Activate OCSP stapling for a website

What is OCSP-Stapling

Online Certificate Status Protocol stapling, also known as the extension to the TLS certificate status query, is an alternative approach to the Online Certificate Status Protocol (OCSP) for checking the status of digital certificates. In the area of use of web servers, the web server can take over the task of checking the certificate so that the respective client does not have to check the certificate independently.

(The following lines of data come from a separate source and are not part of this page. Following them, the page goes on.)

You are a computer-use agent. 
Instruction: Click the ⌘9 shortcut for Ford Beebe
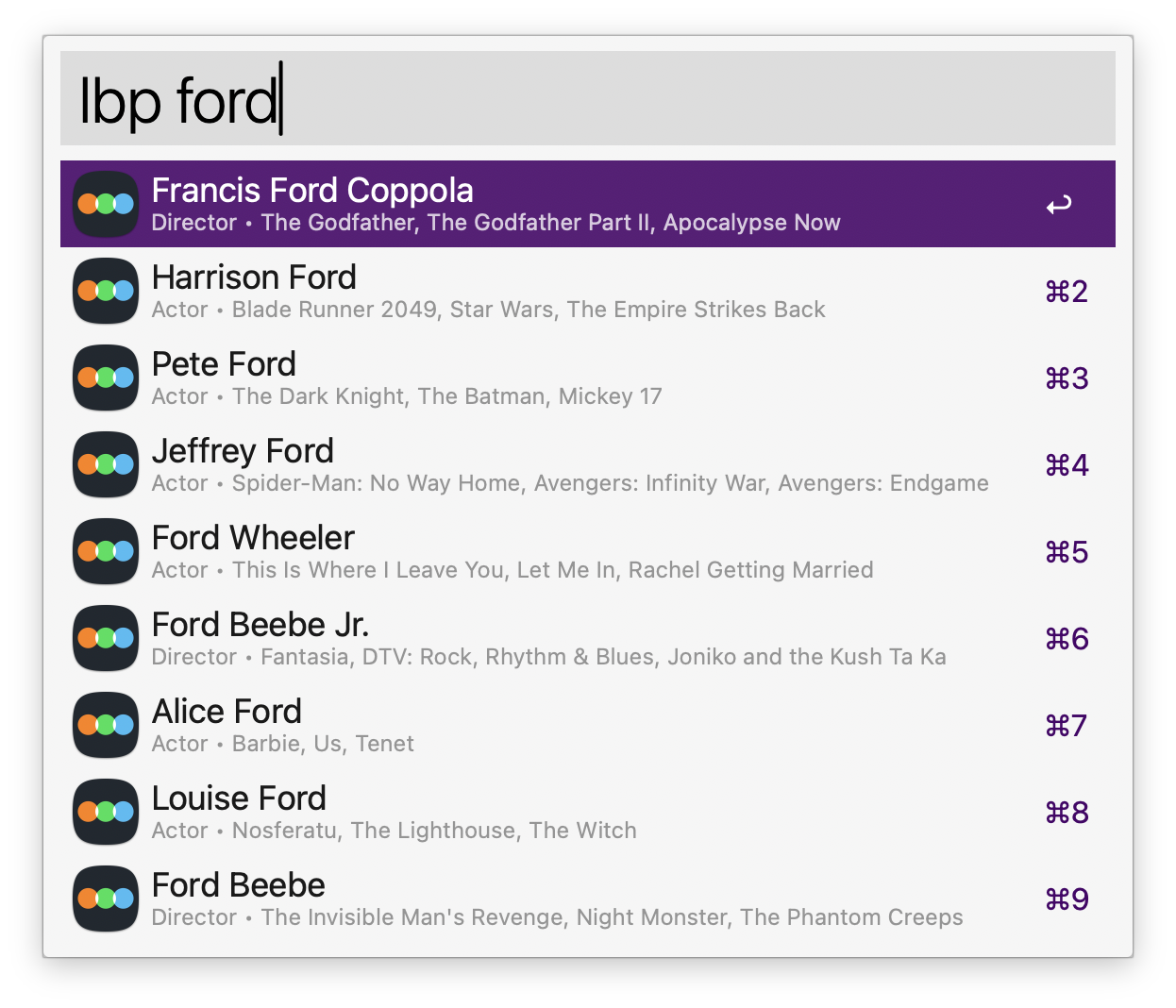[x=1067, y=899]
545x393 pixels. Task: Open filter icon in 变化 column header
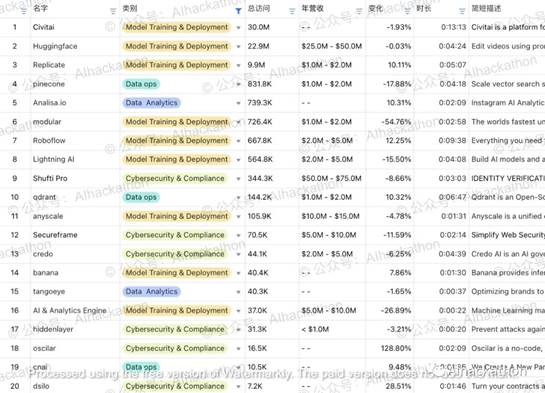pyautogui.click(x=407, y=11)
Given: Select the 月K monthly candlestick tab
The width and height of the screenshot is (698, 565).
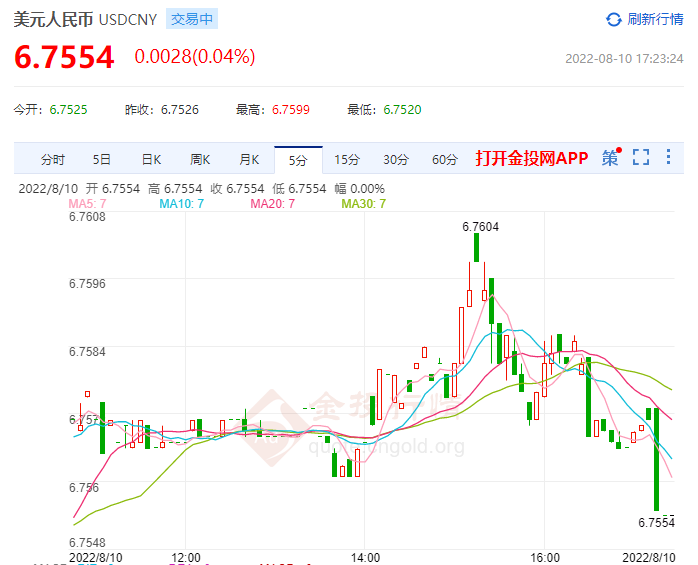Looking at the screenshot, I should tap(249, 159).
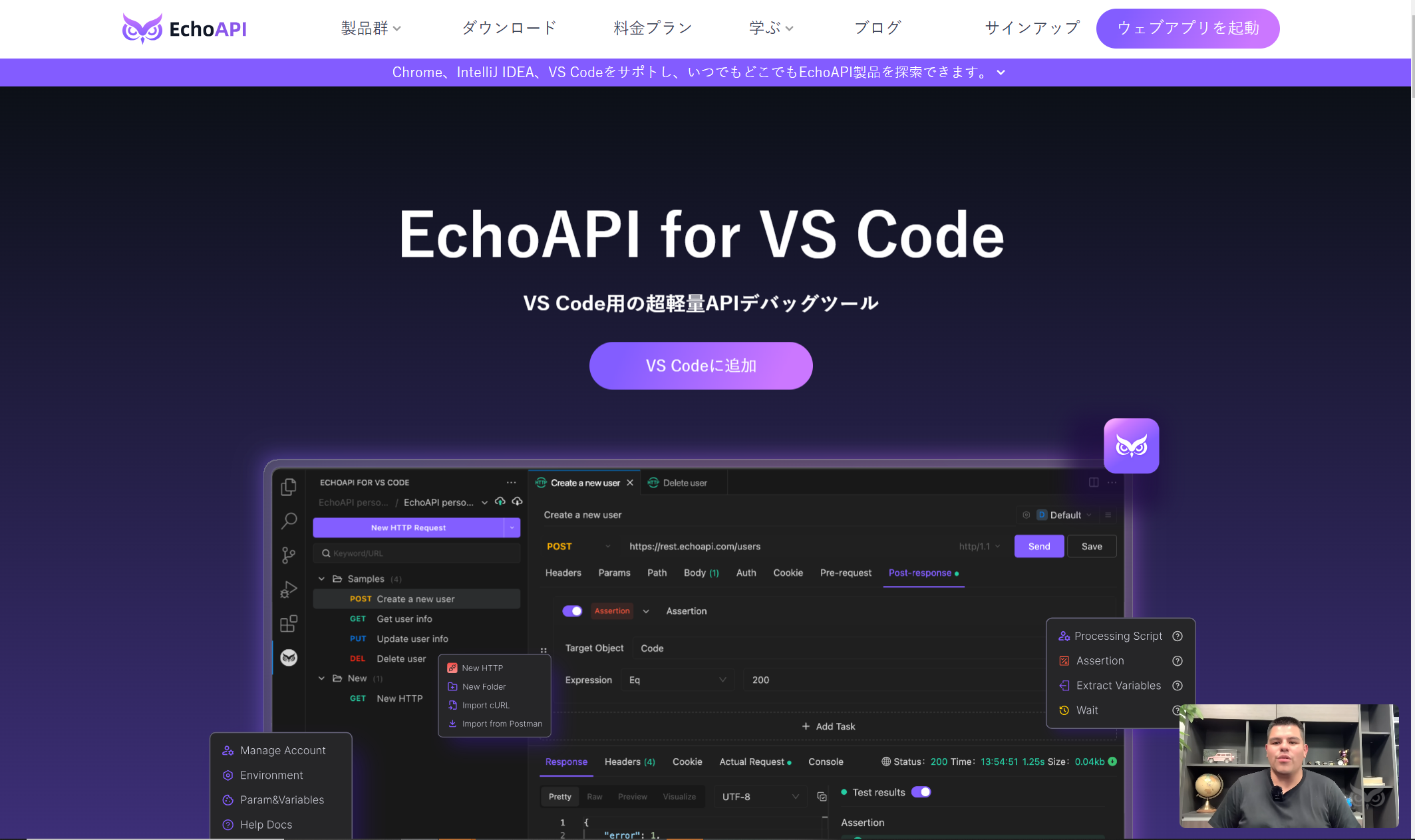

From a technical point of view, the signed OCSP response from the certification authority is provided with a time stamp and attached to the original TLS handshake ("stapling"). This procedure significantly reduces the communication effort between client and certification authorities.

Activation in Plesk

To activate OCSP stapling for a website, first log in to the Plesk Control Panel and then select the desired domain for which you want to activate the OCSP stapling procedure.

Then select the SSL/TLS certificates menu item to access the SSL settings for the page.

Activate the OCSP stapling switch to activate the OCSP stapling procedure. The OCSP stapling procedure is activated immediately and no further steps are required for activation. If you want to activate OCSP stapling for other domains, repeat the steps for all desired domains.

Test OCSP stapling

To check whether OCSP stapling has been successfully activated, we recommend using the SSL test from Qualys. After activation, enter your domain name here and start the test. You will receive the result of the SSL check after a few minutes.

In the Configuration → OCSP stapling area, you can check whether the OCSP stapling procedure has been successfully activated.